1.1.   Incident Response Plan Review.  Verizon's incident response plan review (the “Review”) will review and assess Customer’s current policies, processes and procedures, checklists, and work-flows documentation (collectively, the “Plans”), related to Customer’s incident response (“IR”) program.  Verizon will focus the Review on Plans surrounding information technology (“IT”) security alerts and events that invoke Customer’s IR processes.  

 

1.2.   Review Customer’s IR Documentation.  Verizon will review Customer’s documented policies, procedures, work flows, and any other documentation related to the Plans. Verizon will review the Plans against generally accepted industry practices for incident response.  The information that will be included in the Review will be grouped into the following six (6) categories:

·        Planning and preparation;

·        Detection and classification;

·        Collection and analysis;

·        Containment and eradication;

·        Remediation and recovery; and

·        Assessment and reporting.

 

The purpose of the Review will be to assist Customer in identifying gaps in Customer’s existing Plans, such as roles and responsibilities of IR stakeholders, escalation and communication processes, incident handling coordination measures, and other functions critical to executing an IR process.

 

1.3.   Project Management.

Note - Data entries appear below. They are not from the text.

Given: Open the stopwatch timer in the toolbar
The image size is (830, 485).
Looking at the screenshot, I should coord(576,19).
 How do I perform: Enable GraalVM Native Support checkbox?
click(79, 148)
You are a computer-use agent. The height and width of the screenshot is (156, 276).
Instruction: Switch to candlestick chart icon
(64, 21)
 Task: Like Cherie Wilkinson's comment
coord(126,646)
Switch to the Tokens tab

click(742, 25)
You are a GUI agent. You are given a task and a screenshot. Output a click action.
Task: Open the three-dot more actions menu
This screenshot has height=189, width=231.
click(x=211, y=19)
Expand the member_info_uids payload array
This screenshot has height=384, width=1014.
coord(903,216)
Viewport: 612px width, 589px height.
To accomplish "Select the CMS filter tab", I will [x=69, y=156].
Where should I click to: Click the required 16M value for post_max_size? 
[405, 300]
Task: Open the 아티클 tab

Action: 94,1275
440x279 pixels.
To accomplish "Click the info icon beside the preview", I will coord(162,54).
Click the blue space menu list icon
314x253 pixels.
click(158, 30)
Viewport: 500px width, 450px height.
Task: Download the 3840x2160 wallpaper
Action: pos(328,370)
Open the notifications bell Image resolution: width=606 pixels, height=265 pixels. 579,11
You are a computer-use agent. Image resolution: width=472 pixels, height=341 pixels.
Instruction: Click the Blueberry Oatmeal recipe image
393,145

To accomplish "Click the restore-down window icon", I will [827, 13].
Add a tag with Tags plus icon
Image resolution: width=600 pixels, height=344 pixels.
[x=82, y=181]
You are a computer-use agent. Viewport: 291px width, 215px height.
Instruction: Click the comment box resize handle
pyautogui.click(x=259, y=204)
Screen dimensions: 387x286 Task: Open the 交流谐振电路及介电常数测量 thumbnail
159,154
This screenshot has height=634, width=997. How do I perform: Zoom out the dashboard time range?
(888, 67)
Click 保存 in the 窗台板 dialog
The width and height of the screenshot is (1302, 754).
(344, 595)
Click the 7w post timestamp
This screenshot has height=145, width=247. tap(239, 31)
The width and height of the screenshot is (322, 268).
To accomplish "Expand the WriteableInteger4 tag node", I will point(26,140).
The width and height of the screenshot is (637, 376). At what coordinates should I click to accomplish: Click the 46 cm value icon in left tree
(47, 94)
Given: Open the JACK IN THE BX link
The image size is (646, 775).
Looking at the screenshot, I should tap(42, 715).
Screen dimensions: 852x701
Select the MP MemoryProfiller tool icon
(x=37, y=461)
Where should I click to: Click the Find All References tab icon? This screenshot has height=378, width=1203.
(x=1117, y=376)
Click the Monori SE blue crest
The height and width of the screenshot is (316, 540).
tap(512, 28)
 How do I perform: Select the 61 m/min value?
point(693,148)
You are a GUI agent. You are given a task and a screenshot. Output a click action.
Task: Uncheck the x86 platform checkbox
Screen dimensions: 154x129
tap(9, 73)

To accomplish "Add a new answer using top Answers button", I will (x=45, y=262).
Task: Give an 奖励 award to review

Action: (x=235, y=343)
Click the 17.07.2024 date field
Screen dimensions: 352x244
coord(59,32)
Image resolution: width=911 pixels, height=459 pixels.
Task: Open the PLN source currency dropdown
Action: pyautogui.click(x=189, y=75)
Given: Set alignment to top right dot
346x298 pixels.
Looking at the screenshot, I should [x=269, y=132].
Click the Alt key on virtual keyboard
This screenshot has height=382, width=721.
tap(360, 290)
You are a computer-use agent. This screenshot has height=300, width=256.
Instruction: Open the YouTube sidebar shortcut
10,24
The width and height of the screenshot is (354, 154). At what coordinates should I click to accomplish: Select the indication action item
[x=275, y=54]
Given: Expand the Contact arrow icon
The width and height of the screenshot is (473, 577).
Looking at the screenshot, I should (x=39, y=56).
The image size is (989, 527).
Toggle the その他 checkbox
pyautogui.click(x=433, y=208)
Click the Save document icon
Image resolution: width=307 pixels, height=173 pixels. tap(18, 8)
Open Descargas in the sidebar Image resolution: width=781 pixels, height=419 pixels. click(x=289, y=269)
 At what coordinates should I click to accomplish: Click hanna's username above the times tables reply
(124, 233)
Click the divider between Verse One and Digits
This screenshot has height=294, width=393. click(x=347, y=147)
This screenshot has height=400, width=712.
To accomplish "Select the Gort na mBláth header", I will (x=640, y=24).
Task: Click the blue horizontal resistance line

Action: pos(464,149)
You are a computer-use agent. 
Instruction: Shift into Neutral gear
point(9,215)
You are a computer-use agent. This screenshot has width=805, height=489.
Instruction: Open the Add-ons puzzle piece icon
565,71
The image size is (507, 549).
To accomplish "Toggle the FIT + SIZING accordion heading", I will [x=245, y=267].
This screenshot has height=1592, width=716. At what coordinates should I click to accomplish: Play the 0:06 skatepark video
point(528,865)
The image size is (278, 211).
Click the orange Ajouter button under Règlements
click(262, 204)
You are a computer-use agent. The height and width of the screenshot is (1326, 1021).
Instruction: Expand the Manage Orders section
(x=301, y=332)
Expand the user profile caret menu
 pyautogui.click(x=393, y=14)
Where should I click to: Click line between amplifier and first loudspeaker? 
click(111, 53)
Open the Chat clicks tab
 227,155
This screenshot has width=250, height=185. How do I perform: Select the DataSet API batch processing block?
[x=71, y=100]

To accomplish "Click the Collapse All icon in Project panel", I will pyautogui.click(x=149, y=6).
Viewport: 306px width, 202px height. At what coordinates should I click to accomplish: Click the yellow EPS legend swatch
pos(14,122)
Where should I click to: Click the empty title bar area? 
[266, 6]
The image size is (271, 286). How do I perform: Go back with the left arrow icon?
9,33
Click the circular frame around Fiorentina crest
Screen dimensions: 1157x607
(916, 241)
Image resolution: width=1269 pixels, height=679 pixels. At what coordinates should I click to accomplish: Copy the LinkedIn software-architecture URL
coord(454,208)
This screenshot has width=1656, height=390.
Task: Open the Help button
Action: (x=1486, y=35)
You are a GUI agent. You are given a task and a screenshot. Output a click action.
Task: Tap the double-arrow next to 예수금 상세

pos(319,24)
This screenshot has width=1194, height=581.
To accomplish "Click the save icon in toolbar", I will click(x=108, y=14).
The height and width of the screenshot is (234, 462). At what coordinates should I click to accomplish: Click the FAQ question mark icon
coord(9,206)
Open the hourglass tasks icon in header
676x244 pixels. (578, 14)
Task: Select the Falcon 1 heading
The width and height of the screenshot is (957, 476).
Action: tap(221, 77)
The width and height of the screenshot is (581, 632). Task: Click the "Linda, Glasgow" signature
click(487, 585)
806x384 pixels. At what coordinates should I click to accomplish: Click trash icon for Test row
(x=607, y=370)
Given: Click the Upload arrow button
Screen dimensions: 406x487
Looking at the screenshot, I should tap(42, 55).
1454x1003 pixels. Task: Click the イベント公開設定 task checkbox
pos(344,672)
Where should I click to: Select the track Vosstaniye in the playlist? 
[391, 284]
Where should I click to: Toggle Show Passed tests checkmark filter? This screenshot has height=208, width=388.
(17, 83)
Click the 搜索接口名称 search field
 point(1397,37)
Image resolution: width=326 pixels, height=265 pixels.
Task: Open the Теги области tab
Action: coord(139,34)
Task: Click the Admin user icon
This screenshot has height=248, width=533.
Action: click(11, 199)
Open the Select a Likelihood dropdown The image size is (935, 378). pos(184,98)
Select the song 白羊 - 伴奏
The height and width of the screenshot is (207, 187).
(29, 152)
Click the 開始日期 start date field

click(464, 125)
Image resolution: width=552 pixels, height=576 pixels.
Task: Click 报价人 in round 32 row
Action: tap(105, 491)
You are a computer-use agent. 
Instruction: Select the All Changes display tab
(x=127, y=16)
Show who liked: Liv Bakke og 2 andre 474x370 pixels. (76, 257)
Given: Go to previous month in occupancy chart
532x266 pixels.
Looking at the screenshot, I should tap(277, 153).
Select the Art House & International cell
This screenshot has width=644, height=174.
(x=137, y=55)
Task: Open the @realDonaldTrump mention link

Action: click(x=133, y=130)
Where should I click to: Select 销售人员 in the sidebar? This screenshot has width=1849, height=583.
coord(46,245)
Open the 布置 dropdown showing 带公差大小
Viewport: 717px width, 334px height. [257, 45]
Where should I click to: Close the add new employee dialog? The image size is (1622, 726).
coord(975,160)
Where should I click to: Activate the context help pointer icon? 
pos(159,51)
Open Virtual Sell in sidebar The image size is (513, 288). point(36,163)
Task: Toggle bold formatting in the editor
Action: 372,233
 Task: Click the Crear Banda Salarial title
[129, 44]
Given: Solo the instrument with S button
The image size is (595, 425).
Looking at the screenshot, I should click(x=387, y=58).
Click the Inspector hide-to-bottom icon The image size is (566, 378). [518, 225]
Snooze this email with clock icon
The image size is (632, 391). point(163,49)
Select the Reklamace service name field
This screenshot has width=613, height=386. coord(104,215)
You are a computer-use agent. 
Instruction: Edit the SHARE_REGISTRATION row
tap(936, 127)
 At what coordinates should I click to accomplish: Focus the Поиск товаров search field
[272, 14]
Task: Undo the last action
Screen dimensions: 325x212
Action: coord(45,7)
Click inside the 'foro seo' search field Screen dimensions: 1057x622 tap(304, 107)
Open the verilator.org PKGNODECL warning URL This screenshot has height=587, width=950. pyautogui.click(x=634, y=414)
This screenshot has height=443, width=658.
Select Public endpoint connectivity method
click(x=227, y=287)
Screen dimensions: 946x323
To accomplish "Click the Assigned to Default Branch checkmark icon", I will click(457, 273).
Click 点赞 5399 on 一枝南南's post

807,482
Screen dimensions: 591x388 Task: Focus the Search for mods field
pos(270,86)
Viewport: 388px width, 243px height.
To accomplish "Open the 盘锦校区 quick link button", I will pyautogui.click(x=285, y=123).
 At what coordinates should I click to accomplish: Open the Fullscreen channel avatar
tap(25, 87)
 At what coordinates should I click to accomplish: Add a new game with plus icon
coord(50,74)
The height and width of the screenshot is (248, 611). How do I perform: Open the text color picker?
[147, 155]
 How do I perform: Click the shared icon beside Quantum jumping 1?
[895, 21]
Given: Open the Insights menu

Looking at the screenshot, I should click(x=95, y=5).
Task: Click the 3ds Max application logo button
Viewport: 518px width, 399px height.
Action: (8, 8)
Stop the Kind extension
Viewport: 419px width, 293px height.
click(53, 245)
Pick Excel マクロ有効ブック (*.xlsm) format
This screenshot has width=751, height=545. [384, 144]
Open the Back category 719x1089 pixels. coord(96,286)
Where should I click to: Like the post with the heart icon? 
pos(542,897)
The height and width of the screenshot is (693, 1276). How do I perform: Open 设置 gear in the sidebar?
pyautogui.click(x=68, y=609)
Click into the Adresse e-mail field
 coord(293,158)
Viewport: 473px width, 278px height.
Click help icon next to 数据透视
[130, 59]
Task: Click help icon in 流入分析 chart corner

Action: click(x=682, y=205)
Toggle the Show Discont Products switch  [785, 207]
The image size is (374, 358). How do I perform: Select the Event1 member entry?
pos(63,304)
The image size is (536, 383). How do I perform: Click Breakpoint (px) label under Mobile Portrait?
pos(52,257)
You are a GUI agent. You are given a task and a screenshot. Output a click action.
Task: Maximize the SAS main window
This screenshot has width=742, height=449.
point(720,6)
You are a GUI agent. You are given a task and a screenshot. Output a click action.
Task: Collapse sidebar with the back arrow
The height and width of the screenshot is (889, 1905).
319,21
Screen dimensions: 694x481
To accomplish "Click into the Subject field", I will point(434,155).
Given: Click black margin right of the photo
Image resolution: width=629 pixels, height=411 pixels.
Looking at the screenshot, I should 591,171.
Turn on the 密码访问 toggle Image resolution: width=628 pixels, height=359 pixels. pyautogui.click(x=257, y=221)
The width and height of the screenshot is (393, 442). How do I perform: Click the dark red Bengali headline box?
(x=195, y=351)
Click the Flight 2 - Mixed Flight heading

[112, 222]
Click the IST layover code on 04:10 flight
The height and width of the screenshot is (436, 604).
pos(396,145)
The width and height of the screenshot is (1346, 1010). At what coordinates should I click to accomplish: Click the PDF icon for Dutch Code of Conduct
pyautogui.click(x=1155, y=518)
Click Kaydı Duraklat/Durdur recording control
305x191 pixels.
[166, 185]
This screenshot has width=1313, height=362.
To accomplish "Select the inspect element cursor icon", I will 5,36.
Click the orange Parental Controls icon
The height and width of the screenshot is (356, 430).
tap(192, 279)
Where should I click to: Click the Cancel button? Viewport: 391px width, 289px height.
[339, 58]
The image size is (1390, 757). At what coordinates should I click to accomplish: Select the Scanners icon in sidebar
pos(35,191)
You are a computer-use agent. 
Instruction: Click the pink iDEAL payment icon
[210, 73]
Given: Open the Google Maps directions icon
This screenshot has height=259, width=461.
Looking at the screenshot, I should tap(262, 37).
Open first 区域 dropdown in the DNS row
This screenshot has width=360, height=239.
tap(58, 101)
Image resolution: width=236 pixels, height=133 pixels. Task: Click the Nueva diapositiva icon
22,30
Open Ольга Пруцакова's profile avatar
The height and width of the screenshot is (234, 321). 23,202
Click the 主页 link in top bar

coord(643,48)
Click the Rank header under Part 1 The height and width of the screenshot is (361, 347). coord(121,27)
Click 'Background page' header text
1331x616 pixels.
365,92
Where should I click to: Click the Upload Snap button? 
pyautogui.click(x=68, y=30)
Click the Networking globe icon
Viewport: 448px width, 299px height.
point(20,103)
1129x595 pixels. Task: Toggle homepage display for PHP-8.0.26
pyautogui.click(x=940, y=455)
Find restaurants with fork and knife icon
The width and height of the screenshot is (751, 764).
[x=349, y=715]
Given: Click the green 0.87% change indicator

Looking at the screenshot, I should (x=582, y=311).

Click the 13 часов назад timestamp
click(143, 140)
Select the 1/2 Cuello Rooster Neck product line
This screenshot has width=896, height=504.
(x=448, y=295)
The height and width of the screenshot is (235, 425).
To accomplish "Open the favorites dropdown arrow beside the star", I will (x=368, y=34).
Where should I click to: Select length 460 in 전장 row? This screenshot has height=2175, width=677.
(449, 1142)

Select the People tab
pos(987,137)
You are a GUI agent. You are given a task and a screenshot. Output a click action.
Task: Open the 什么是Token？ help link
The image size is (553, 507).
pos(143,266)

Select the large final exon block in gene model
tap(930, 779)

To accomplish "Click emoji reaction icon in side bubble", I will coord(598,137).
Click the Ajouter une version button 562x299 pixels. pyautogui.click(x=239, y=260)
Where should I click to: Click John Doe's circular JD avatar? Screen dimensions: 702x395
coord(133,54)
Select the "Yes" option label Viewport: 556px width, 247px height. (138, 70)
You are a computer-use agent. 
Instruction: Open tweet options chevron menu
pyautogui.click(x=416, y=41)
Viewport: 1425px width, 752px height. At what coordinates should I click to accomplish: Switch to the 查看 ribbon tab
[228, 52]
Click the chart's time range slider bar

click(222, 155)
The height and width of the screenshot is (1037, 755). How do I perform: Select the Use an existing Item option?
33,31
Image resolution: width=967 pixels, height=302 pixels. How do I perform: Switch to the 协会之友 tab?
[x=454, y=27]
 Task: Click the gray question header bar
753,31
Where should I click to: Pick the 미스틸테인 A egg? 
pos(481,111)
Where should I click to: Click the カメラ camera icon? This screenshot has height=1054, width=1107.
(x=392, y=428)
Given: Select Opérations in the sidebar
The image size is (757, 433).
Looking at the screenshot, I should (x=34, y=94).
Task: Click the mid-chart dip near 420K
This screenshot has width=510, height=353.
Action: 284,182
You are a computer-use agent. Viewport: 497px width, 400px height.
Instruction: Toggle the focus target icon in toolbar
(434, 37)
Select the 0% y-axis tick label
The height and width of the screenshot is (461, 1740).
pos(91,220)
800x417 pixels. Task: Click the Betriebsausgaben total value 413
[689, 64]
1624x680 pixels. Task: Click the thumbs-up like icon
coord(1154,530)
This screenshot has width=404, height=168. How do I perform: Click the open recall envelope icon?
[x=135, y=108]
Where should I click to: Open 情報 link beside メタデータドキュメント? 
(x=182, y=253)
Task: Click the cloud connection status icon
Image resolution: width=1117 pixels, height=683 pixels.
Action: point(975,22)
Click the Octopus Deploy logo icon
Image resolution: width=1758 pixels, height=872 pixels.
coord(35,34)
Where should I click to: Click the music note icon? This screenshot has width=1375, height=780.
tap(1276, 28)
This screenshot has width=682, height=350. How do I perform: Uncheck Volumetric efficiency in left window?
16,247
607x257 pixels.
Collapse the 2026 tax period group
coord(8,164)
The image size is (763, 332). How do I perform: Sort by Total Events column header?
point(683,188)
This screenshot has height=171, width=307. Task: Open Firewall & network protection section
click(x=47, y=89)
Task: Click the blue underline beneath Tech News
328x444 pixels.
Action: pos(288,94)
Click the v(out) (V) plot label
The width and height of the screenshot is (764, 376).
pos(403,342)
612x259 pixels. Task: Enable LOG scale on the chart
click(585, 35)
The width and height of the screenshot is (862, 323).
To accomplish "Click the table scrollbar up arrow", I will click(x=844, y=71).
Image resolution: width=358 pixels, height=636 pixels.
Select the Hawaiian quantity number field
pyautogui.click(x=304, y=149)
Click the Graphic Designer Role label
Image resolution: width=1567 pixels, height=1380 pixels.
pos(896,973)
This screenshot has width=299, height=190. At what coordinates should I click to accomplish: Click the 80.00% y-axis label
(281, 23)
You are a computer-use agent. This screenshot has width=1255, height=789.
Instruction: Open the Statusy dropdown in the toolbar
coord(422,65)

Verizon will work with Customer to schedule a kickoff conference call to initiate the Project. Verizon and Customer will collaborate to set the agenda and determine required stakeholders and other attendees. During or before the kickoff call, Customer will provide a list of appropriate contact personnel with “after hours” emergency contact numbers, and appropriate on-site authorization documentation (where applicable). The output of the kick off call will be an agreement on the resources, dates, times, and locations for the tasks described.

 

2.      Deliverables and Documentation to be produced by Verizon. Deliverables are intended for Customer and Verizon use only. Customer may disclose a Deliverable to a third party pursuant to the Agreement’s confidentiality terms.  Upon completion of the engagement, Verizon will produce a “Management Report” of observations from the Review, and provide recommendations designed to enhance, mature, or improve Customer’s IR capabilities.

 

3.      Documentation to be produced by Customer and Customer Obligations. Delivery of the Professional Services by Verizon is dependent on Customer’s performance of the following:

3.1.   Customer will appoint a single point of contact for co-ordination of the Project activities for interaction with Verizon and ensuring smooth data flow and exchange of information required for execution of the Project within the agreed time-frame; and

3.2.   Customer will be responsible for the actual content of any data file, selection, and implementation of controls on its access and use, and security of stored data.

 

4.      Assumptions. Delivery of the Professional Services by Verizon is predicated on the following assumptions and conditions:

4.1.   Customer is responsible for the implementation of any changes to documented processes and procedures, as recommended in the Management Report; and

4.2.   Professional Services will be performed during the hours as defined in the Engagement Letter.